Authors: Angela B. Macala-Guajardo
“Why would anyone destroy such a beautiful city?” he asked, tears rolling down his cheeks. “This is my home.” He stared at the destruction around him, his only comfort being the central pillar, which remained untouched. Rooke sank to the ground and lowered his face in his hands. “Why?”
“The city can be rebuilt,” Roxie said comfortingly, but had no clue how to reverse the greying. Somehow the pillar alone remained pure white.
“Rooke? Are you going to be okay?”
Rooke bolted to his feet. “Gem! My precious Geminina!” He pelted away from Roxie as if he was being chased by an Elf.
“No, Rooke! Wait! Don’t go that way!” The ground trembled beneath their feet and his pace faltered. Roxie ran to catch up with him. “It’s in ruins over there. Please stop!” The ground shook again, harder. As they stumbled together over the quaking ground, Rooke stopped and turned to Rox. He looked like he had lost all hope—flushed with grief and exhaustion—and afraid that his wife was dead.
“Rox! Rooke!” A desperate voice yelled to them across the clearing. It was Aerigo, near the front of the pillar. “Get out of here!”
Roxie started to call his name, but had to duck as a dagger whistled by her head. It flew past her face and buried itself in the heart of the person she was supposed to protect.

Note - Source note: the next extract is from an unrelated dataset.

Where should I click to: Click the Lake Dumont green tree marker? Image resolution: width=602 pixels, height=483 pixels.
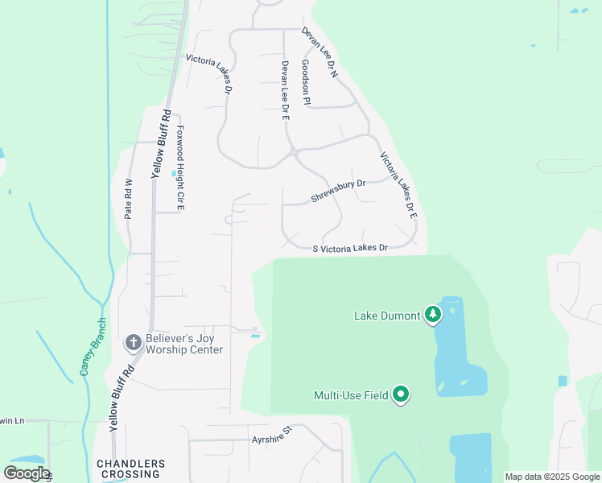tap(433, 314)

Roxie stared in horror at the ornate hilt protruding from Rooke’s chest.
Rooke sighed one last breath and he was dead before he hit the ground.
Aerigo sprinted toward Roxie as two dark, winged shapes rose into the sky from opposite sides of the obelisk.
Roxie turned around to see an Elf brandishing a scimitar and heading straight for her. Aerigo rushed past her and seized the Elf by the front of his tunic, lifting him off his feet with both hands. Aerigo punched the Elf in the stomach and the Elf dropped his scimitar.
There was one fiery explosion, followed by another somewhere behind them. The ground vibrated. The Elf in Aerigo’s grip looked up at the sky, his face lit up by the sooty glow, and smiled. Aerigo chanced a quick glance behind, then stared in horror.
The two black dragons were attacking the central pillar—the pillar Leviathan had sent both Aigis to protect.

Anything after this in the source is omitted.